Emily Kate Wooddin’s Story
Emily Kate Wooddin was always a healthy, active little girl and rarely experienced any health concerns. So when she became extremely unwell in October 2009, we knew something was seriously wrong with our daughter. Over the course of 8 weeks Emily experienced a dramatic decline in health. She became extremely lethargic, had no appetite what-so-ever, and lost 4 kgs off her already tiny frame. ( I used to cry when she would get in the bath or get undressed because my child was literally fading away). She was in immense pain ( bony pain), was gray in color and no life in her eyes… in hind sight this is because cancer was consuming her body. Emily was literally dying before our eyes.
After numerous hospital appointments, blood tests etc she was diagnosed with a Glandular Fever type virus and we were advised to “ride it out.” Her health continued to decline so we pushed and pushed for further investigations. On January 8th, 2010, in Christchurch Public Hospital, a mass was discovered in her abdomen… it was the size of an orange. On the same day I felt a lump on the left side of Emily’s skull. An ultrasound of her abdomen confirmed our worst fears. Emily had a malignancy of some kind). The tumor was then biopsied and was discovered to be Neuroblastoma.
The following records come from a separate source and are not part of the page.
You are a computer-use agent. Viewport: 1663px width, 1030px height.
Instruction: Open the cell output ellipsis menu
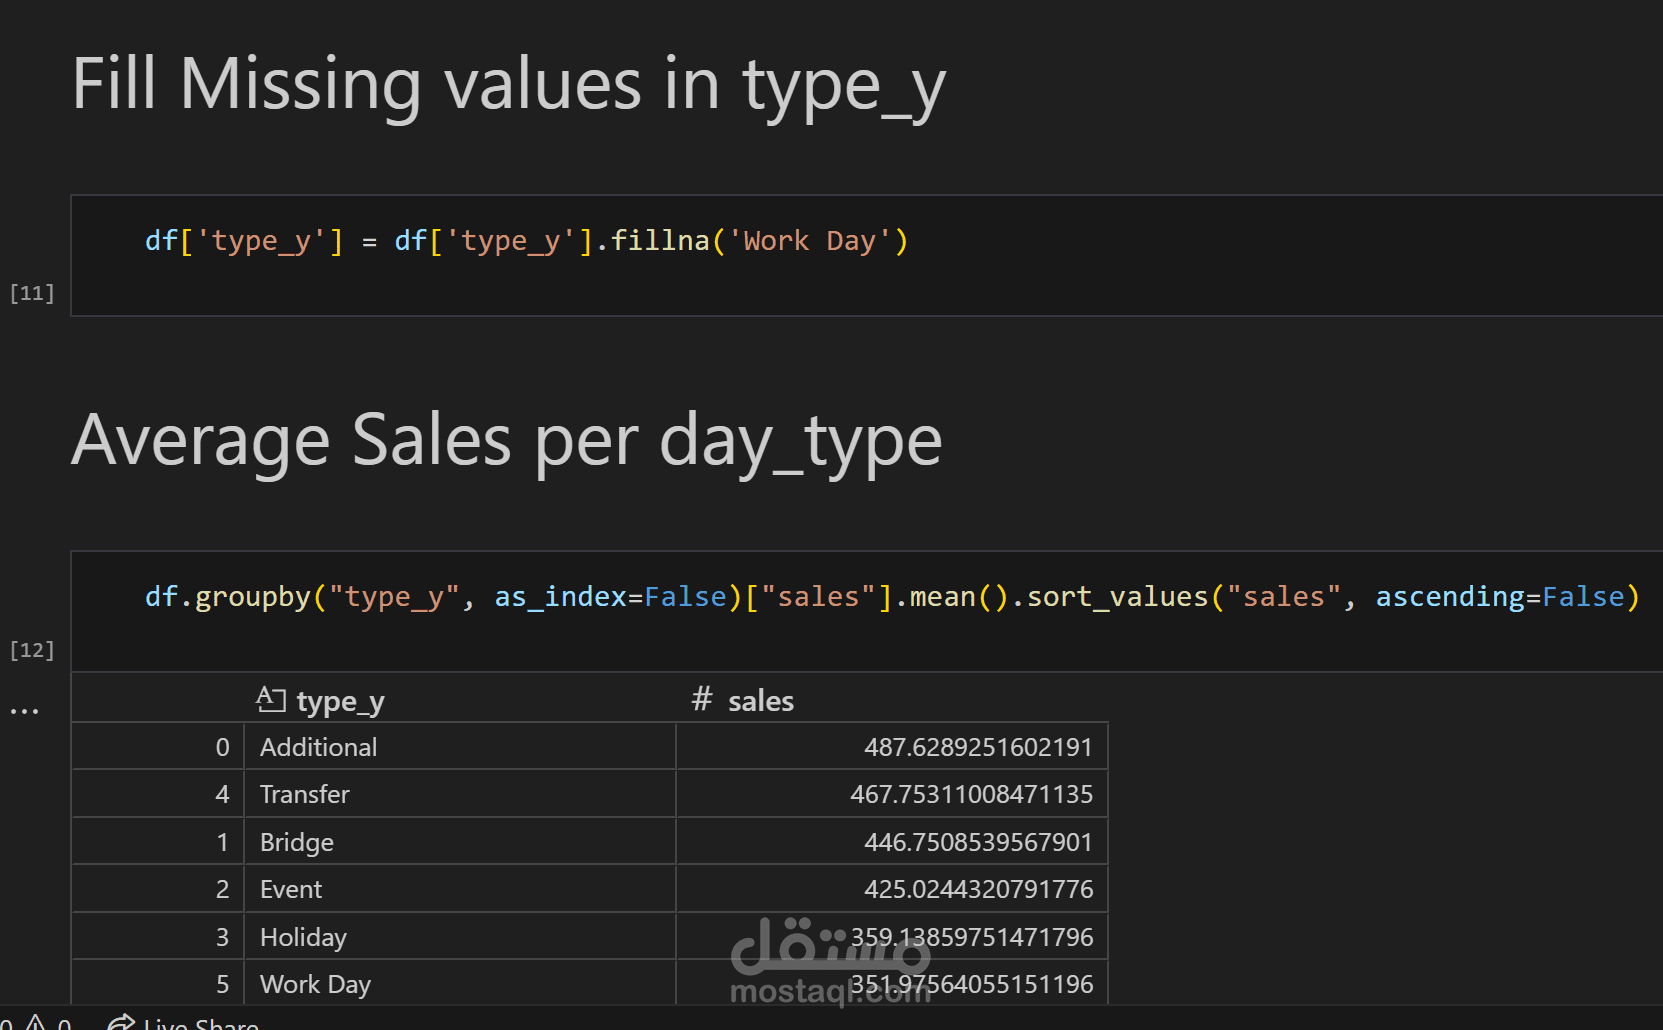point(24,711)
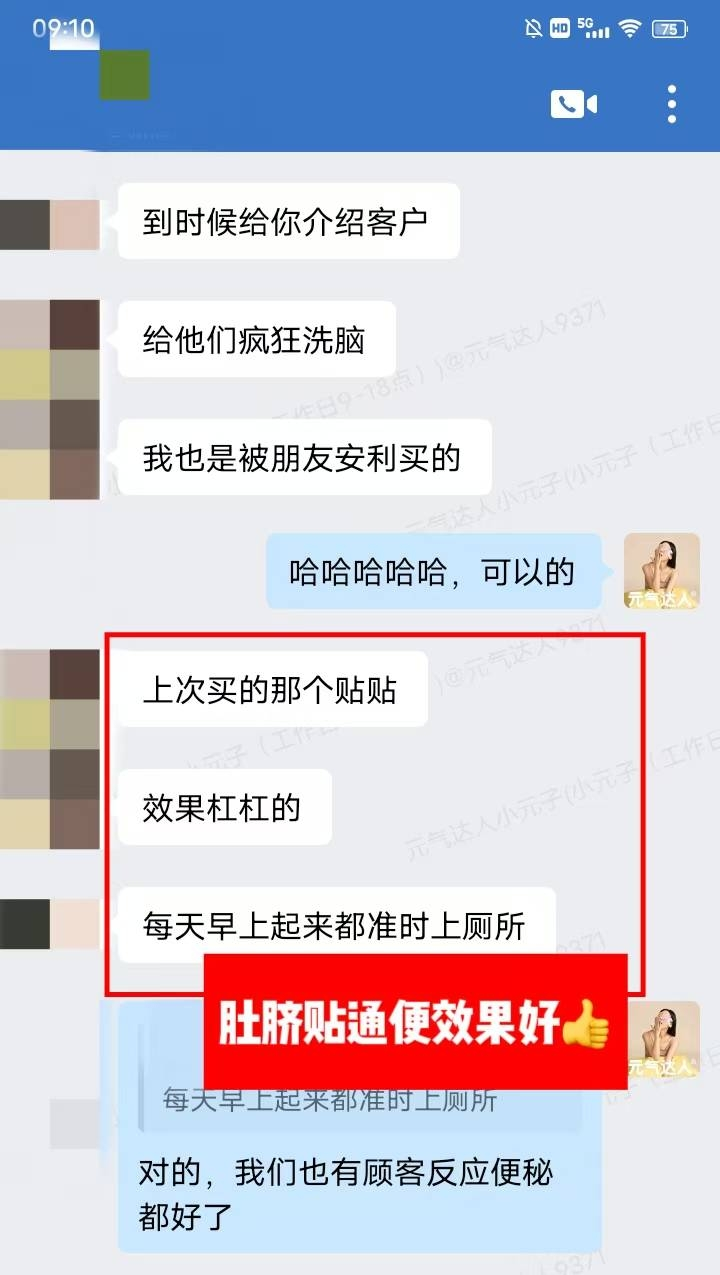720x1275 pixels.
Task: Open the three-dot more options menu
Action: click(672, 104)
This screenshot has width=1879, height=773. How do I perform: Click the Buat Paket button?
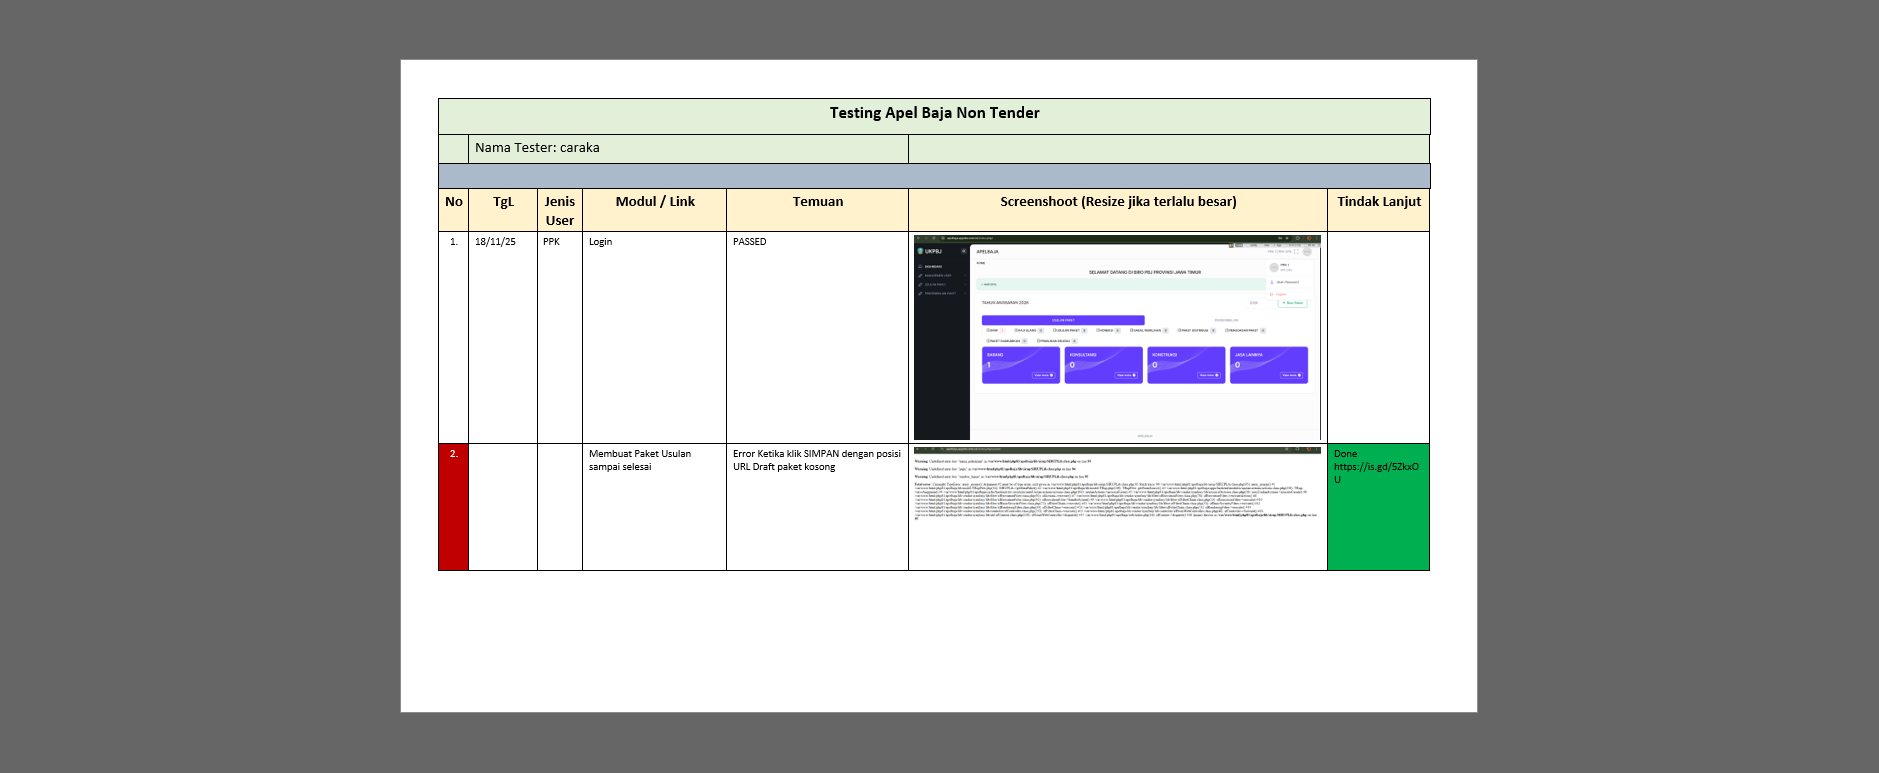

A bone scan and bone marrow aspiration further confirmed that the cancer had metastasized. We were taken aside by the oncologist and told that Emily ( then aged 6 ) had Stage 4 Neuroblastoma and had just a 20 – 30% chance of survival. Her oncologist said ” The outlook is not good but there is hope. ” This news was obviously devastating to us all.
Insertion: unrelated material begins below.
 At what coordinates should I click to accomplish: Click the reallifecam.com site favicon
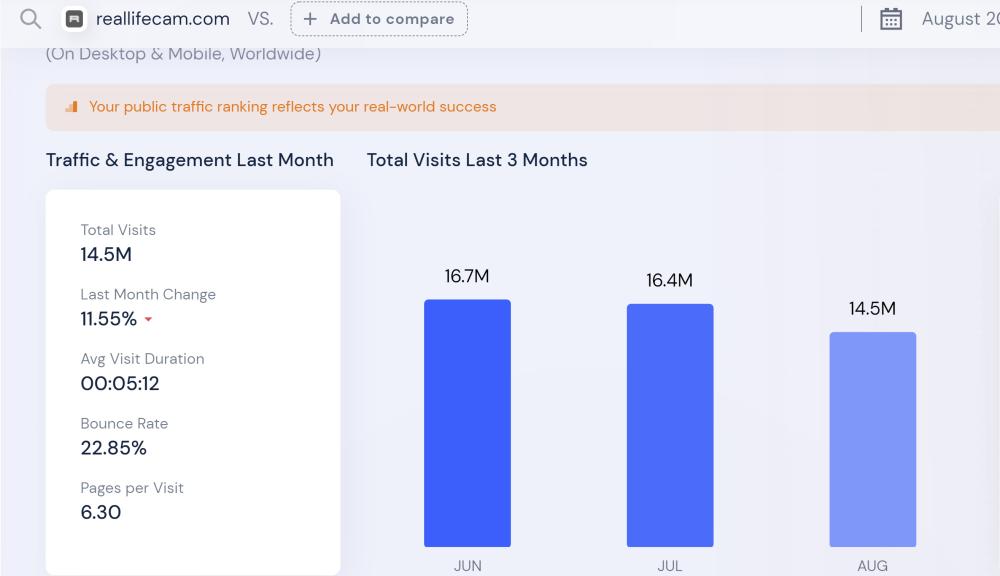pos(74,19)
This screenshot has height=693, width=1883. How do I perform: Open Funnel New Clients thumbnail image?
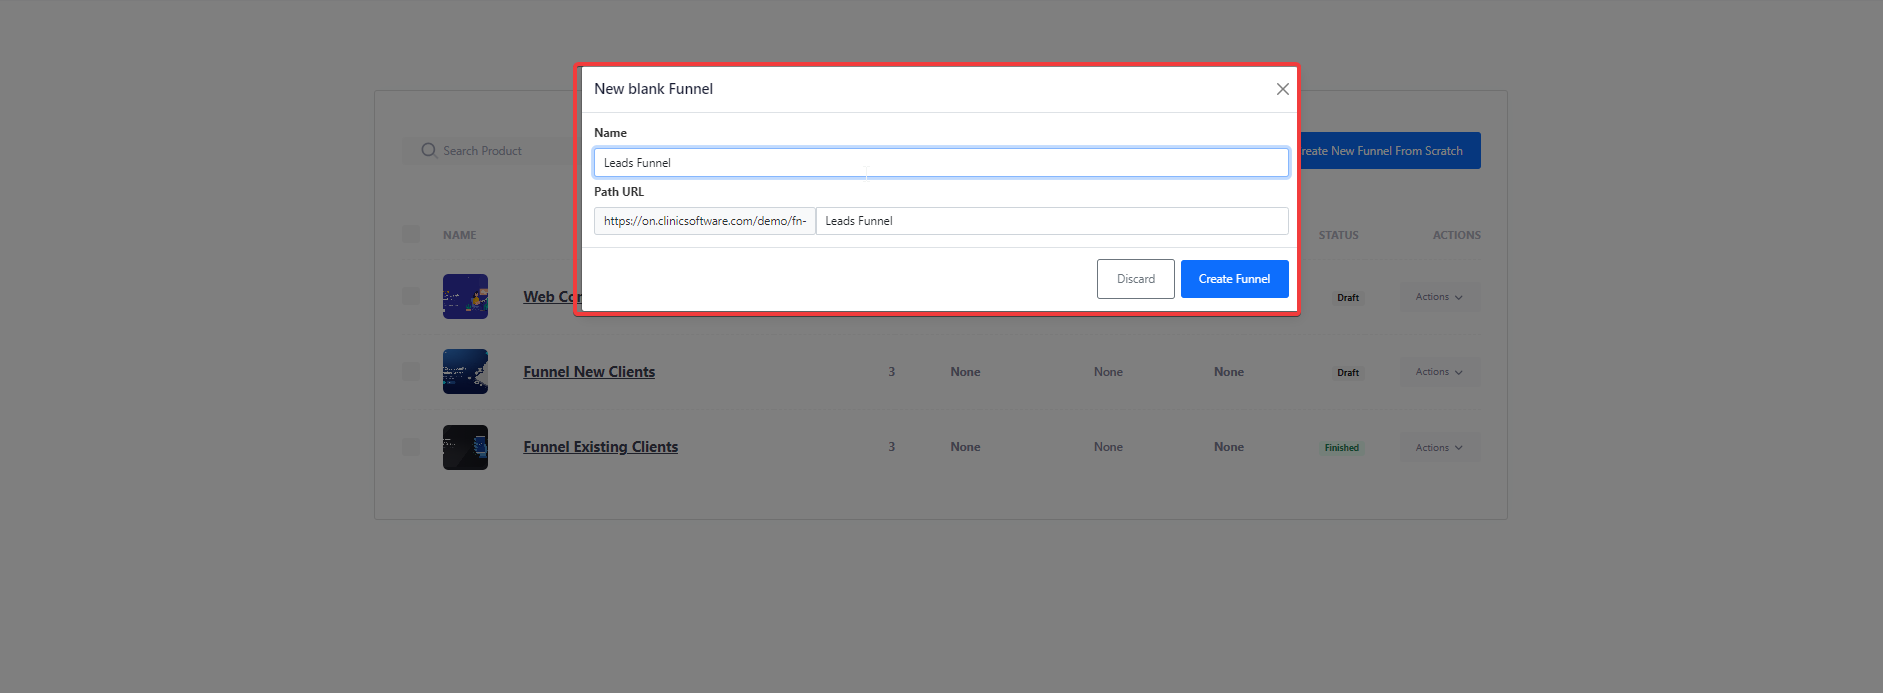point(465,371)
The next day the fight began. Emily was immediately fed via nasal gastric feeding and was also fed intravenously. She was in such poor condition given that she had not been eating for 9 weeks. A central line put in and immediately proceeded with her treatment regime. This consisted of 8 rounds of chemotherapy ( each round was 10 days apart and lasted for 3 days ), high dose chemo followed by a stem cell transplant, surgery to remove the tumor and her left kidney, 14 rounds of radiation, 6 grueling rounds of immunotherapy and 6 months of oral Accutane. This treatment was accompanied by approx 20 general anesthetics, ongoing nausea and vomiting, social and psychological issues, complications from the chemo, high temperatures and neutropenia.
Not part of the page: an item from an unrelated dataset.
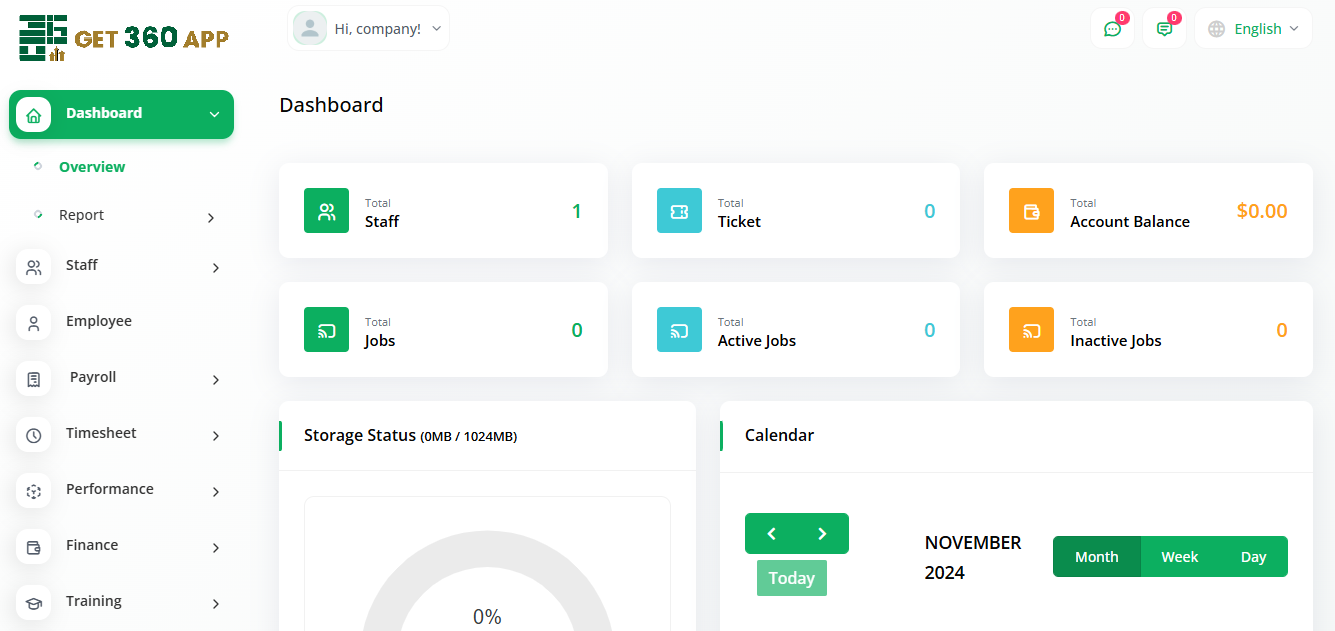This screenshot has height=631, width=1335.
Task: Click the Payroll sidebar icon
Action: click(34, 379)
Emily finished treatment in February 2011 and is currently considered to be in complete remission. While this is a good thing the risk of relapse is 50% so we are certainly not out of the woods! Since the end of treatment Emily has had two CT scans, both of which have showed No Evidence of Disease (NED). Long may this continue. Emily is back at school full time and is loving life. She walks on her tip toes as a result of treatment, but otherwise lives a normal life.. ( whatever “normal” is these days). Emily is the eldest of our 4 precious children. Her baby brother was born 6 months into her treatment regime. She is an asset to our family and we couldn’t imagine life without her. She showed strength and resilience throughout the treatment and continues to inspire and amaze us all. We have to find a cure for Neuroblastoma! The physical pain for the children and the mental torture for the parents is so cruel! Let’s turn our fear into fundraising and CHASE AFTER A CURE!
On March 9, 2012, Emily relapsed in her jaw. She fought a long courageous battle and on October 30, 2012, at the age of 8 years old, Emily Wooddin passed away. Her mother, father and siblings miss her terribly.